The Daily Parker

Politics, Weather, Photography, and the Dog

Happy birthday

By traditional measurement, the United States is 230 years old today. Also today, the Freedom of Information Act turns 40, a fact President Carter discusses in his op-ed in yesterday's Washington Post:

[T]his anniversary will not be a day of celebration for the right to information in our country. Our government leaders have become increasingly obsessed with secrecy. Obstructionist policies and deficient practices have ensured that many important public documents and official actions remain hidden from our view.

Let's review: throughout history, government transparency has always correlated with freedom. People keep secrets out of fear that harm will come to them otherwise. More secrets means more fear. So to figure out why people keep secrets it helps to figure out what they're afraid of.

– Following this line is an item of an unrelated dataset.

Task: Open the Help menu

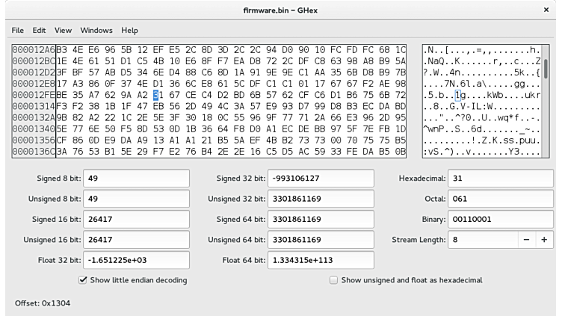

The people who run our government are afraid, rightfully so, that if their actions were generally known they would lose power. So they keep more and more secrets, protecting their incompetence, mendacity, theft, and corruption. But secrets begat more secrets, until it takes significant resources just to keep the secrets. And it permeates the culture.

Stalin didn't fear the Germans. He feared his own people. Same with Mao, the junta in Myannmar, Pinochet, Franco, Nixon, and all the other oppressive governments throughout history. Because when the people find out their governments are lying to them and stealing from them, when they really understand this, they get angry.

Fewer than 931 days and 4 hours remain in the Bush administration.